SUPPLIED TEXT:
I was at the Byron Bay turn-off. A car cut in front of me. I waved my fist and shouted abuse. He gave me the finger. I slowed. He slowed. I felt a murderous rage rising in my chest. Christallmighty shipmates, Sunny isn't the only one with anger management issues.
I got to the school exactly on time. Christchurch was in ruins. Tapis and West Texas Crude were skyrocketing in price. Libyans were being threatened with mass murder by a tinpot dictator. Amidst this chaos I felt supremely peaceful, like a statue of Buddha deep in a remote forest.
"Hey Dad, how was the Gold Coast?" My daughter cheerily enquired.
"Aw, you know, just another day at the office."
"Hey," I said, "fancy a pie at the servo? I've got to pick up a new pair of thongs."

RECORD SET:
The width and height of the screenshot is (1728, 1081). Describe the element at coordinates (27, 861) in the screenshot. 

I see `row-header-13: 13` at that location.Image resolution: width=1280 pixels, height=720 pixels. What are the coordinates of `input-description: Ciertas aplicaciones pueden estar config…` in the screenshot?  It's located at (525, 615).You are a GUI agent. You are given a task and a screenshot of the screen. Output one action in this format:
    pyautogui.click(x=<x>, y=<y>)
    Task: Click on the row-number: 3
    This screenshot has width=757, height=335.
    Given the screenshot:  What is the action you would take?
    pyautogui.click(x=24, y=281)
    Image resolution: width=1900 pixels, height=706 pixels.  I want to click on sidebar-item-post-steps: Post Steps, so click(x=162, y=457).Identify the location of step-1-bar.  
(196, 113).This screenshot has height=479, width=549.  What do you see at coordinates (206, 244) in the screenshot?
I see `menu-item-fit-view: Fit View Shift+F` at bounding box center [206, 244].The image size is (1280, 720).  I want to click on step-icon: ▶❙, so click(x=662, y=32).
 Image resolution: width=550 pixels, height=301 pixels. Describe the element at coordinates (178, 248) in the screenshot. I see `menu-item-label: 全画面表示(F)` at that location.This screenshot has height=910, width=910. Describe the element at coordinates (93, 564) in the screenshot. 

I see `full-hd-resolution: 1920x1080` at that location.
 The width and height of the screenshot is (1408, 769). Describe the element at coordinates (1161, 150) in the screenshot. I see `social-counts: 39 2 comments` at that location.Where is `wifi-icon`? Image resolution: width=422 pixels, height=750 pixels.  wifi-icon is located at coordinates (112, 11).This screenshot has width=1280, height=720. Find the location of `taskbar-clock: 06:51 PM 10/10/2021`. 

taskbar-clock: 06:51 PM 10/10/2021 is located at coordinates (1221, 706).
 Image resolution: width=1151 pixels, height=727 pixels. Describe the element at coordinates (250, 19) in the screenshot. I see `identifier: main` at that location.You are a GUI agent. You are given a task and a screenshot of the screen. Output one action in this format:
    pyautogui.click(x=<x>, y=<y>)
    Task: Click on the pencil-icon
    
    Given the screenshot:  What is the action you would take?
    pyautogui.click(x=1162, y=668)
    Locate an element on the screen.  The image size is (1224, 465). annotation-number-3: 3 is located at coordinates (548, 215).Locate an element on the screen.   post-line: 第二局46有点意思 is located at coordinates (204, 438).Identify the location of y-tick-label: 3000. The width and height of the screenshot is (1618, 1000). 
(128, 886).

YOUR OBJECTIVE: Write out the stretch of the Byron Bay passage from "I got to the" through "a remote forest.", substituting "calm" for "peaceful".

RESULT OF THE TASK:
I got to the school exactly on time. Christchurch was in ruins. Tapis and West Texas Crude were skyrocketing in price. Libyans were being threatened with mass murder by a tinpot dictator. Amidst this chaos I felt supremely calm, like a statue of Buddha deep in a remote forest.